Morocco // The southern oases routes //

The battle for Bou Gafer

For three centuries or more, the Aït Atta tribe were the great warriors of the south, dominating the Jebel Saghro and its eastern extension, the Jebel Ougnat. As guerrilla fighters, they resisted the French occupation from the outset, finally retreating in early 1933 to the rocky stronghold of the Jebel Bou Gafer, a chaos of gorges and pinnacles. Despite the Aït Atta being vastly outnumbered by superior French forces, what followed was, according to David Hart in The Aït ‘Atta of Southern Morocco, “the hardest single battle which the French had ever had to fight in the course of their ‘pacification’ of Morocco”.

The French first attacked the stronghold on February 21, after which they launched almost daily attacks on the ground and from the air – the French are believed to have used four air squadrons at the battle, in addition to some 83,000 troops (the Aït Atta, in comparison, numbered around a thousand fighting men). Many died on both sides, but the Aït Atta, under the command of Hassou Ba Salem, did not surrender for over a month, by which time they were reduced to half their strength and had run short of ammunition.

Ba Salem’s conditions on surrender included a promise that the Aït Atta could maintain their tribal structures and customs, and that they would not be “ruled” by the infamous T’hami el Glaoui, the pasha of Marrakesh, whom they regarded as a traitor to their homeland (see El Glaoui: the Pasha of Marrakesh). The French were content to accept, the battle meaning that their “pacification” was virtually complete, and giving them access to the valuable silver and copper mines at Moudou.

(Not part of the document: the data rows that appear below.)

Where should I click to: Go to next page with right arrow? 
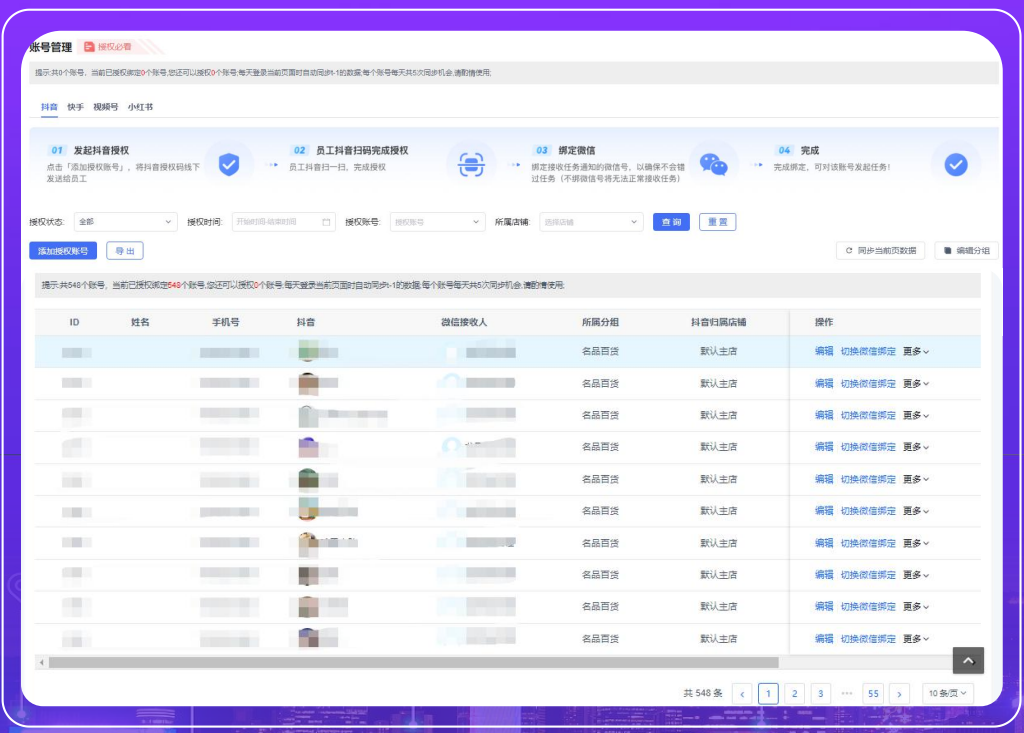tap(899, 693)
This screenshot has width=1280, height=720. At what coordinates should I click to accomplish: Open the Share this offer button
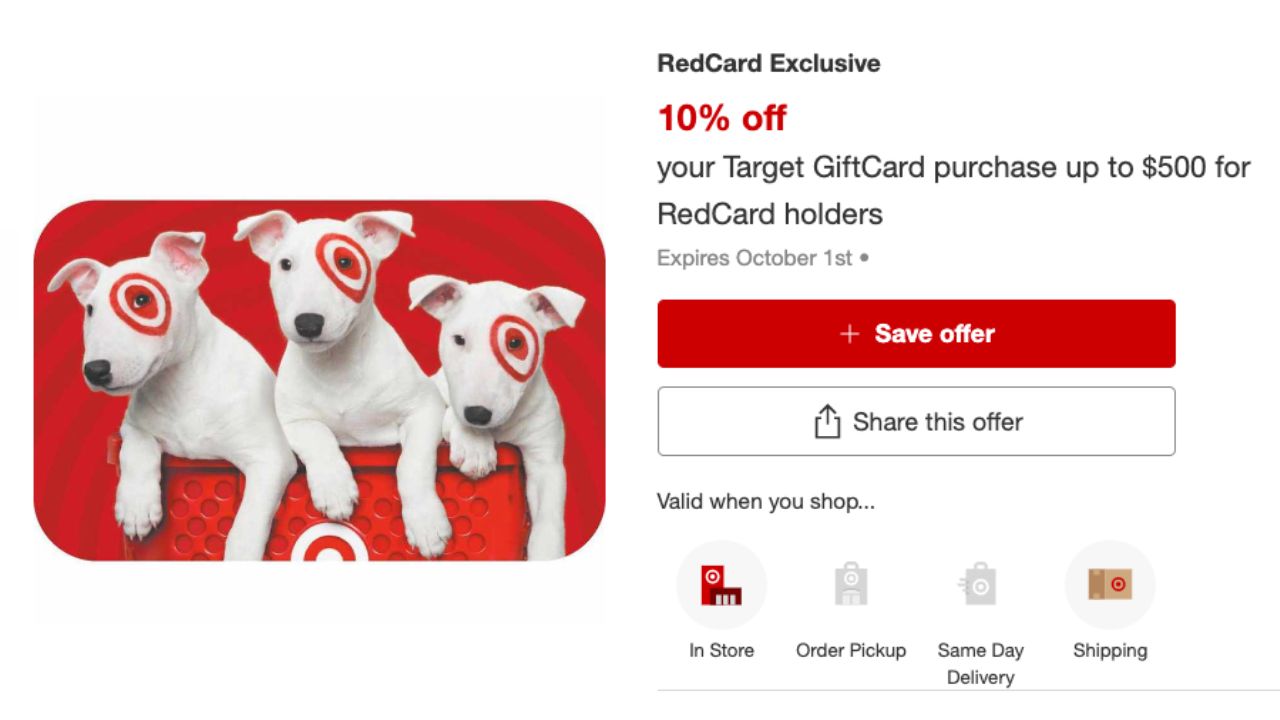(x=916, y=422)
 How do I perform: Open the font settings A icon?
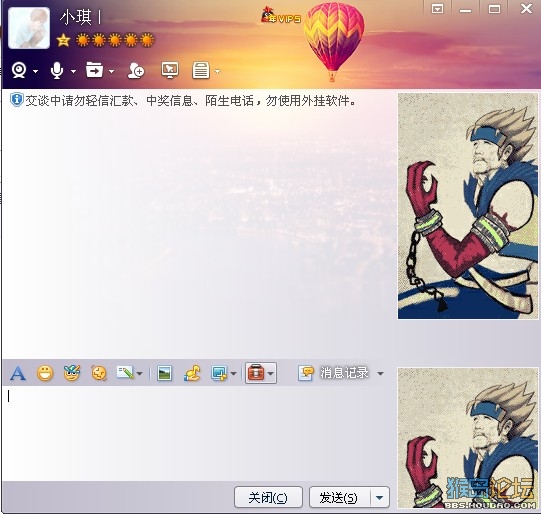[x=18, y=373]
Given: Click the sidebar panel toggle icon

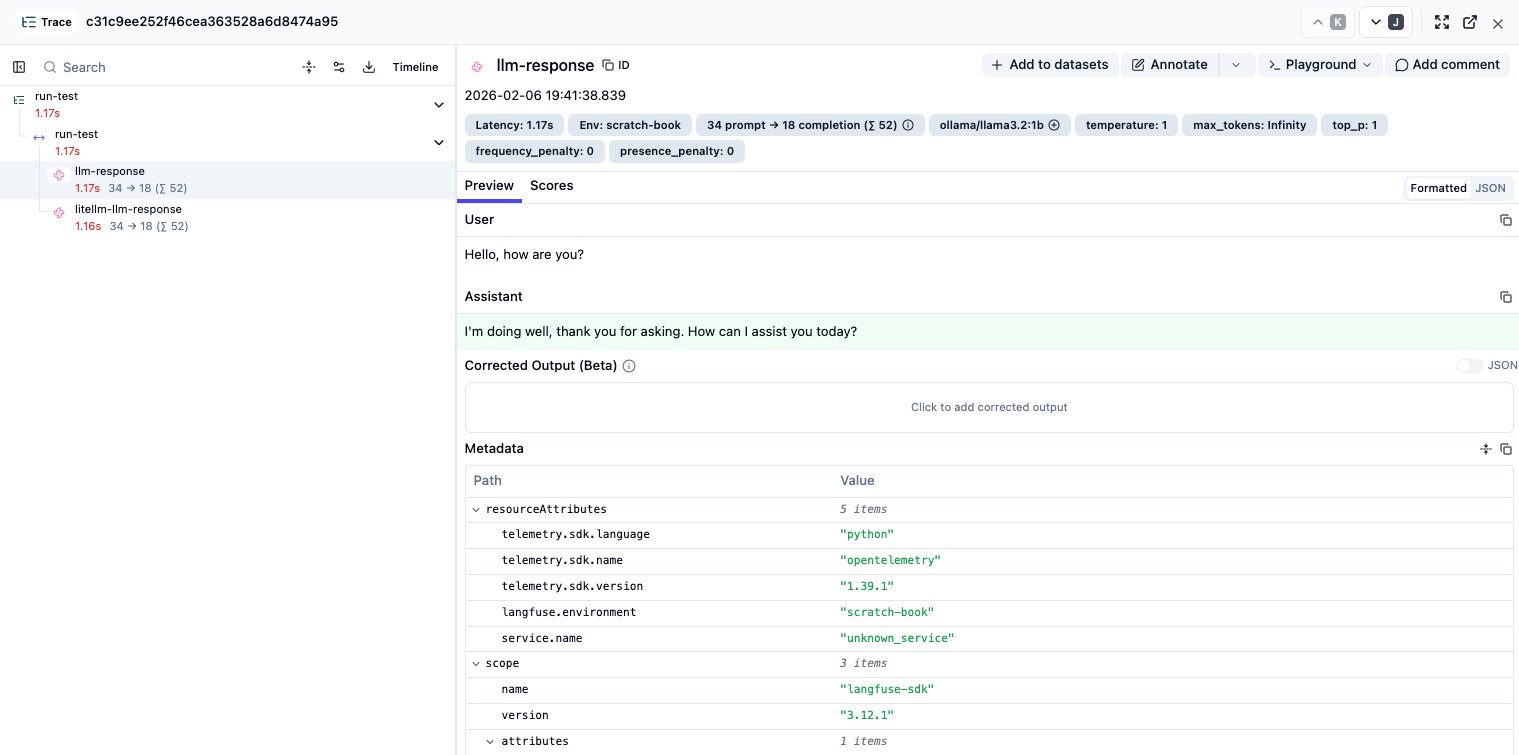Looking at the screenshot, I should [19, 67].
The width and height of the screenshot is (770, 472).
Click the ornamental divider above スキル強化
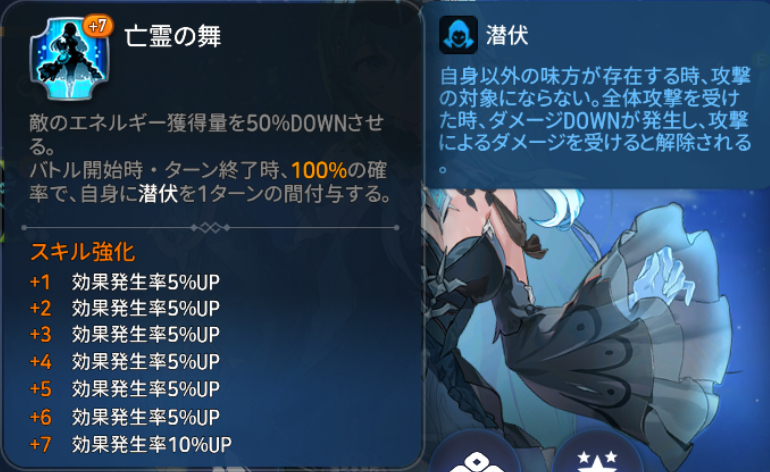coord(210,227)
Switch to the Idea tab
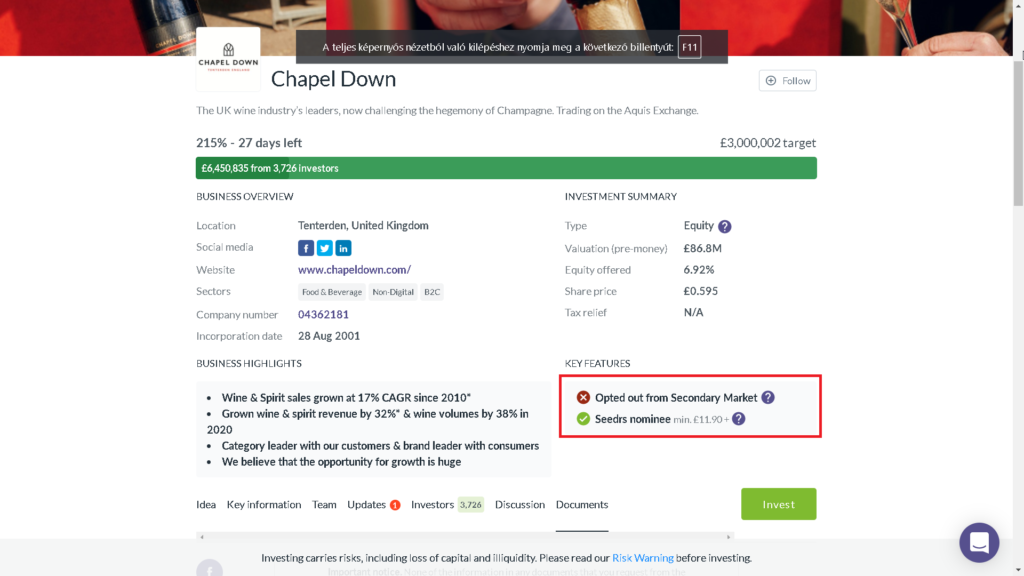 (205, 505)
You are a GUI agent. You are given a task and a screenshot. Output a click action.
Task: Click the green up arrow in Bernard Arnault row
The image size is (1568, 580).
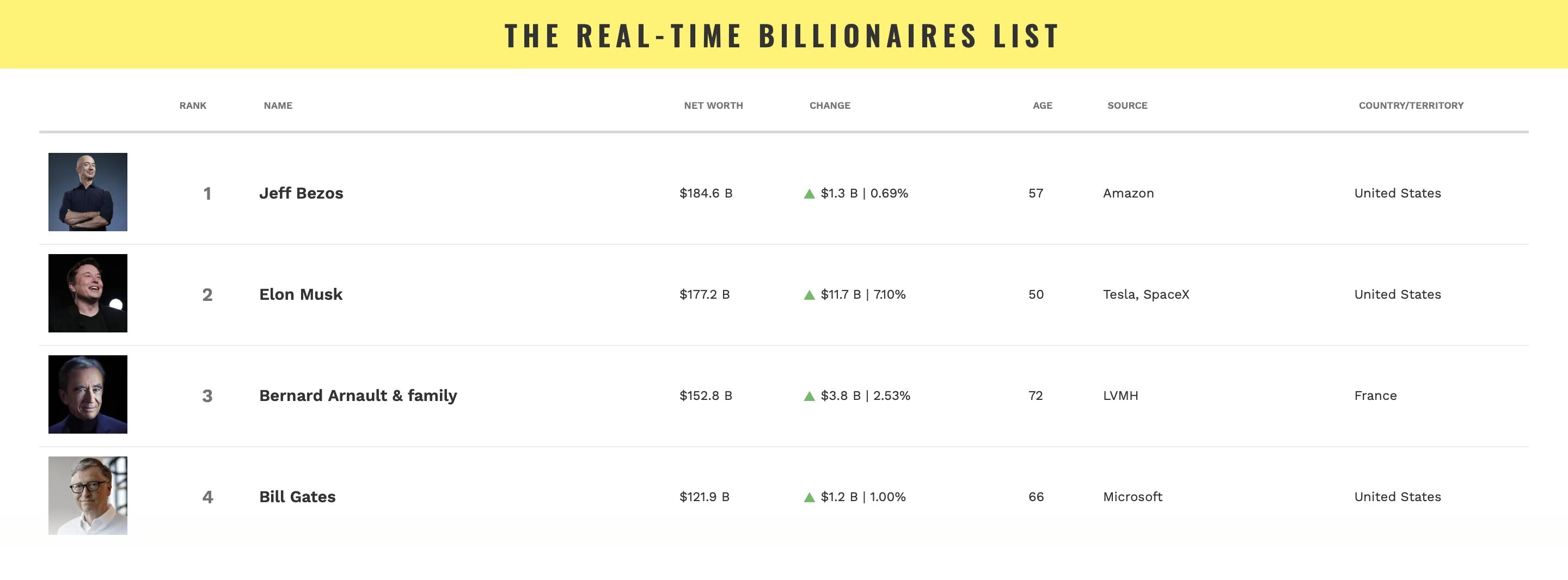pyautogui.click(x=809, y=396)
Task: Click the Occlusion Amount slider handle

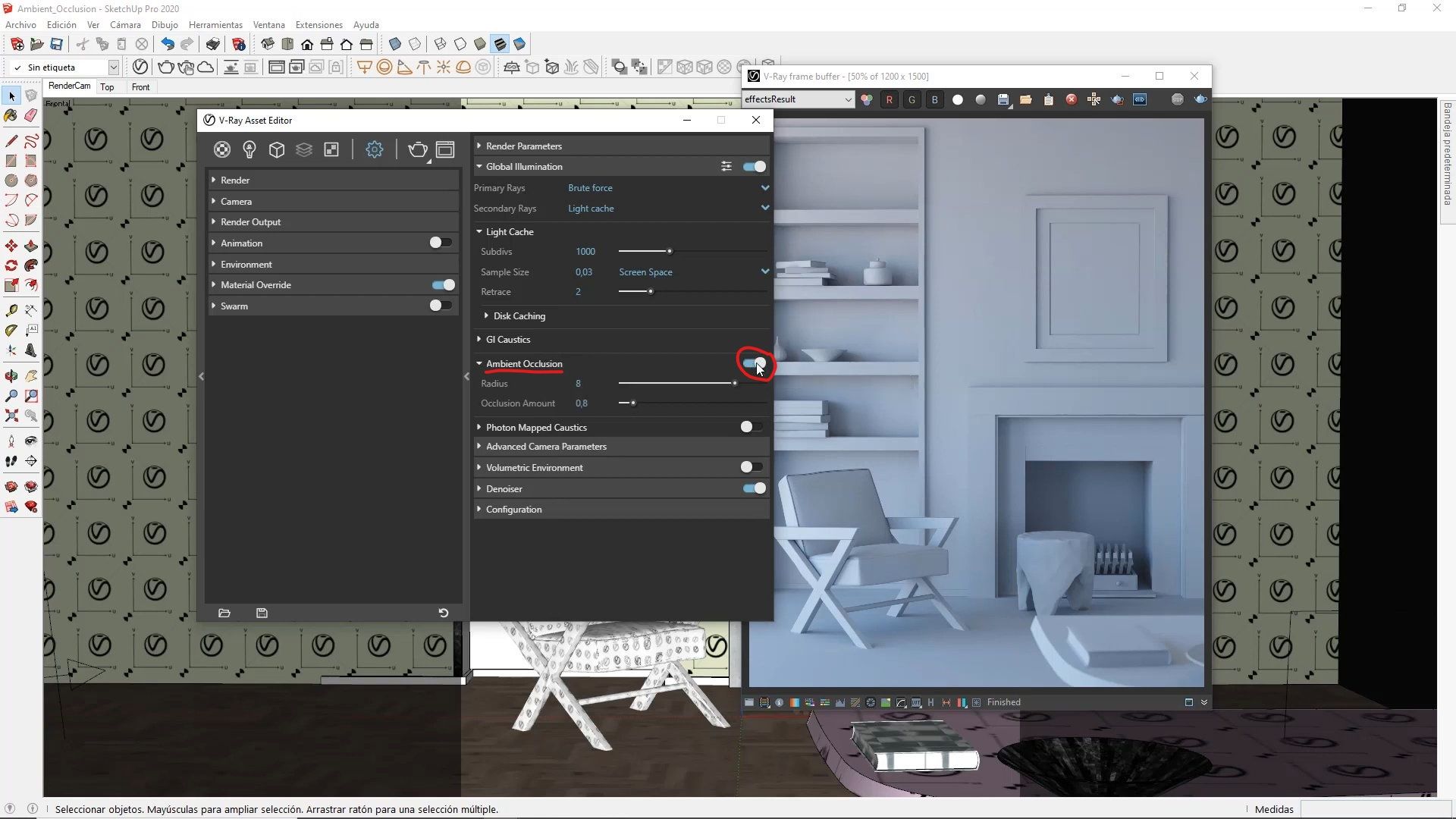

Ba Salem died in 1960 and was buried at Taghia, his birthplace, 5km from Tinghir. Ali, his son, succeeded him as leader of the tribe, and took part in the 1975 Green March into the Western Sahara; he died in 1992 and is also buried at Taghia. As for the battlefield itself, local guides will show you the sites, including ruins of the stronghold. It is still littered with spent bullets, which are covered in spring by colourful clumps of thyme, rockroses and broom.